Date
15 December 2017
The Islamic State released on Wednesday a 17-minute audio recording purportedly of their leader Abu Bakr Al-Baghdadi in an apparent bid to dispel rumors that he had been killed in recent air strikes by the United States and its allies. Photo: AFP
The Islamic State released on Wednesday a 17-minute audio recording purportedly of their leader Abu Bakr Al-Baghdadi in an apparent bid to dispel rumors that he had been killed in recent air strikes by the United States and its allies. Photo: AFP

Islamic State launches own currency

 

The Islamic State has launched it own currency to separate its self-declared territory from the “tyrannical financial system imposed on Muslims”, the Financial Times reported, citing a statement from the jihadist group.

Abu Bilal al-Homsi, the nom de guerre of a Syrian activist who serves as a liaison to Islamist group, confirmed the veracity of the document announcing its launch.

“This is a strike against the Crusader coalition, and it’s a victory that the Islamic State has an economy and is self-sufficient,” he said.

The newspaper noted that the self-declared state has no functioning ministries nor is it recognized by any government in the world.

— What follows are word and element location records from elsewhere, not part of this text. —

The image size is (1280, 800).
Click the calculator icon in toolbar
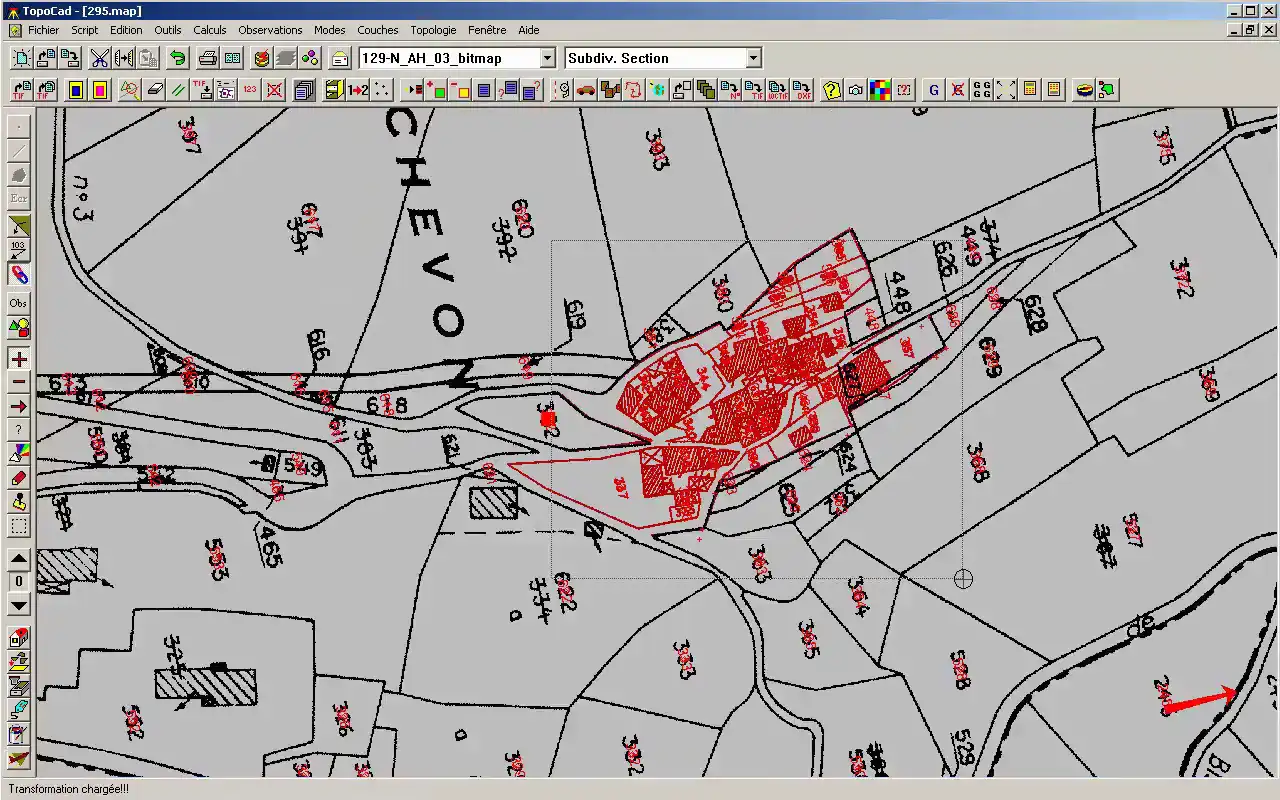click(x=1030, y=90)
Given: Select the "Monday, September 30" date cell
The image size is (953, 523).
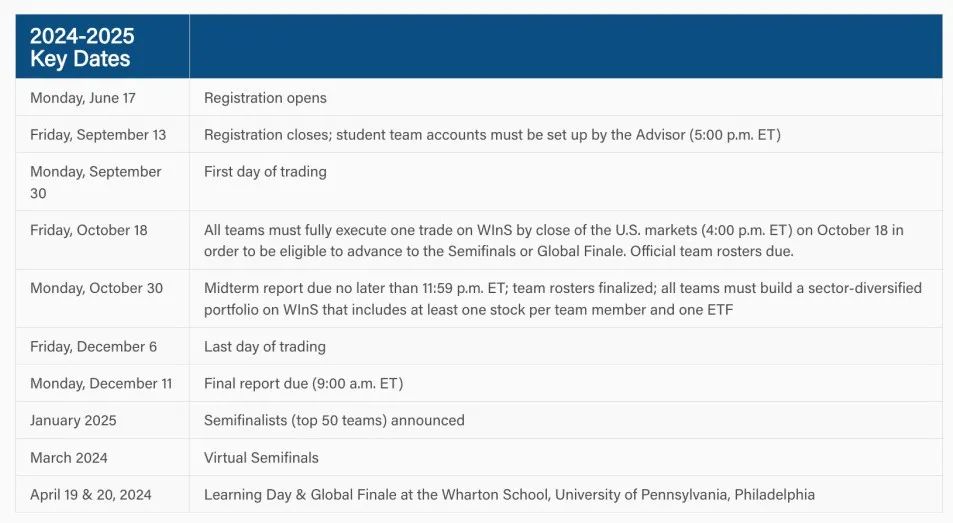Looking at the screenshot, I should pyautogui.click(x=95, y=181).
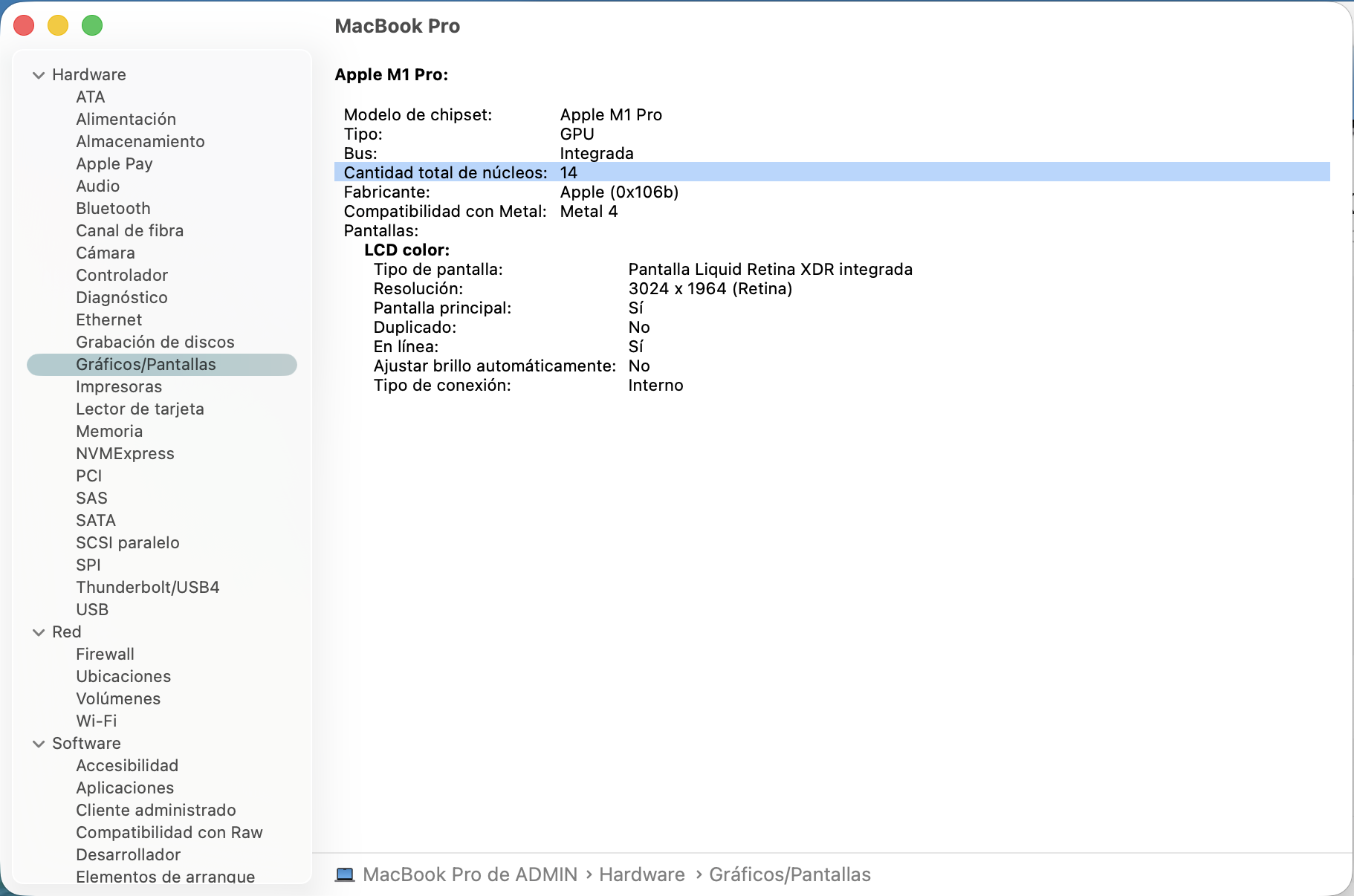This screenshot has height=896, width=1354.
Task: Select NVMExpress in the sidebar
Action: click(x=125, y=453)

It also said the militant group is under sustained air attack from the United States and its allies.

While seeking to distance itself from the international economy, the new currency may make the group’s economy even more dependent on global fluctuations, particularly of precious metal and commodity prices, FT said.

The highest-denominated 5 dinar coin, for example, will contain 21.25 grams of 21 carat gold, worth about US$694, while the lowest-denominated 10 flous coin would contain 10 grams of copper and be worth about 7 US cents. The proposed silver dirham coins would range in value from 45 US cents to US$4.50 at current rates.

“The purchasing power of the money they’re emitting will be wholly dependent on what the purchasing power of gold, silver and copper are,” Steven Hanke, professor of applied economics at Johns Hopkins University, told the newspaper.

“The important thing is: where are they going to get the gold and copper? [Islamic State] will have to confiscate more property through theft and the spoils of war.”

Although the jihadis would not necessarily need a central bank if the coins were made of gold and silver, the statement described how the currency’s introduction would be overseen by a leadership council in the “house of finance” and approved by their leader Abu Bakr al-Baghdadi, the report said.

In an apparent bid to quash rumors that their leader had been killed in recent air strikes, the IS also released on Wednesday a 17-minute audio recording purportedly of Al-Baghdadi. 

The currency’s launch prompted Karl Sharro, a UK-based Lebanese comedian and architect, to tweet: “Along with its new currency, IS today revealed its new postal service.”

The post carries an illustration of a pigeon clutching a letter in its beak, the report said.